Granada: Fin de semana de rescates en la montaña. La Guardia Civil actúa en tres intervenciones de alta complejidad
Foto Ramón Martín (Motril Digital)
El pasado fin de semana volvió a quedar patente que, cuando la montaña se vuelve hostil, la diferencia entre el desenlace trágico y la oportunidad de volver a casa depende muchas veces de la rapidez, la preparación y la pericia humana. En distintos puntos de la provincia de Granada, los especialistas del Grupo de Rescate e Intervención en Montaña (Greim), junto a la unidad aérea de la Guardia Civil, afrontaron un fin de semana de intervenciones marcadas por la urgencia y la dificultad técnica.
La primera actuación se produjo el sábado en el Circo del Alhorí, en el término municipal de Jérez del Marquesado. Allí, los equipos de rescate solo pudieron confirmar el fallecimiento de un montañero accidentado, un episodio que recuerda la crudeza del medio natural y los riesgos reales que entraña la alta montaña, incluso para personas con experiencia.
Horas más tarde, la jornada volvía a tensarse con un nuevo aviso desde Zafarraya. En la vía ferrata John Hogbin, una mujer quedó imposibilitada para continuar tras lesionarse un pie al cruzar una tirolina. En este caso, la intervención del Greim permitió inmovilizar la extremidad con rapidez y acompañar a la herida hasta una zona segura, donde pudo recibir atención sanitaria. Un rescate eficaz, silencioso y preciso, de los que no suelen ocupar grandes titulares, pero que evitan que una incidencia menor derive en algo mucho más grave.
El operativo más complejo llegó el domingo en la cara norte del Veleta. Un montañero, solo y en plena ruta invernal, quedó bloqueado a más de 3.000 metros de altitud tras perder parte del material imprescindible para progresar. Sin guantes, sin uno de los piolets y asegurado únicamente a un tornillo de hielo, la situación era extremadamente delicada. El hielo en mal estado y el viento fuerte añadían un factor de riesgo que obligó a extremar cada decisión.
Pese a ello, la tripulación aérea logró una maniobra de apoyo estacionario casi milimétrica, permitiendo el descenso de los especialistas sobre el hielo.

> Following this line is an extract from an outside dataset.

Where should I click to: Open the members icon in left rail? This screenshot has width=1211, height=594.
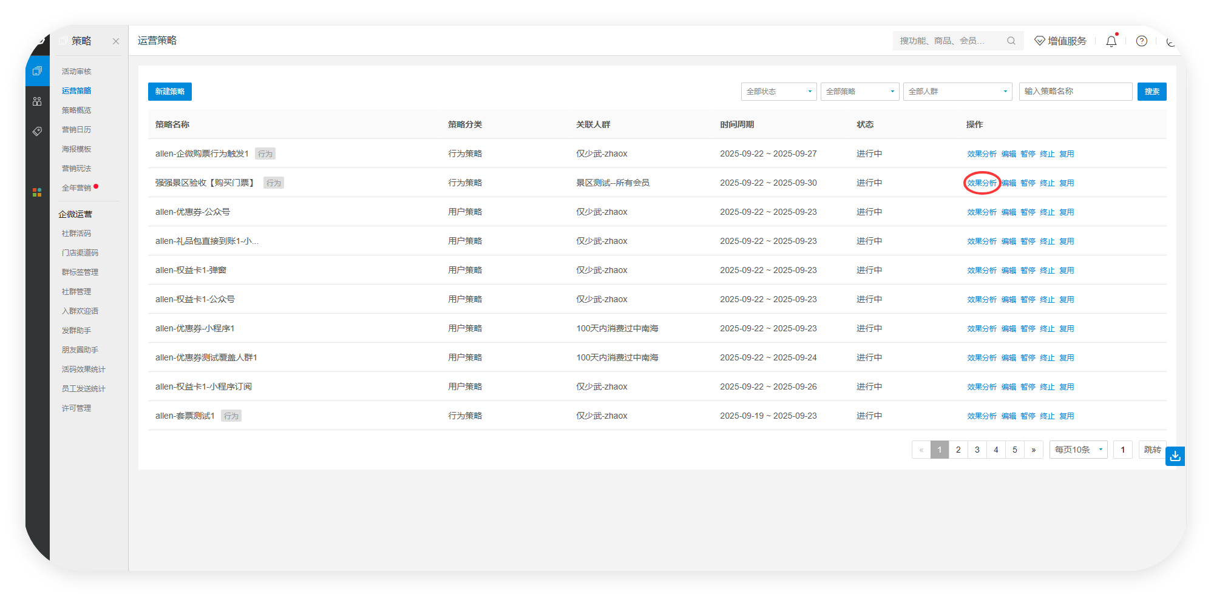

Desde allí, los agentes avanzaron asegurados, montando anclajes y progresando con máxima cautela hasta alcanzar al montañero. Finalmente, fue evacuado ileso en helicóptero, cerrando una operación que exigió conocimientos técnicos de alto nivel, sangre fría y una coordinación impecable.
Más allá de los rescates, el balance del fin de semana deja un mensaje claro: la montaña no perdona la improvisación. Desde la Guardia Civil se insiste en la necesidad de planificar cada actividad, llevar el material adecuado, consultar la meteorología y contar con medios de comunicación y localización. La profesionalidad del Greim y de la unidad aérea vuelve a salvar vidas, pero la primera línea de seguridad empieza siempre mucho antes, en la preparación previa de cada salida.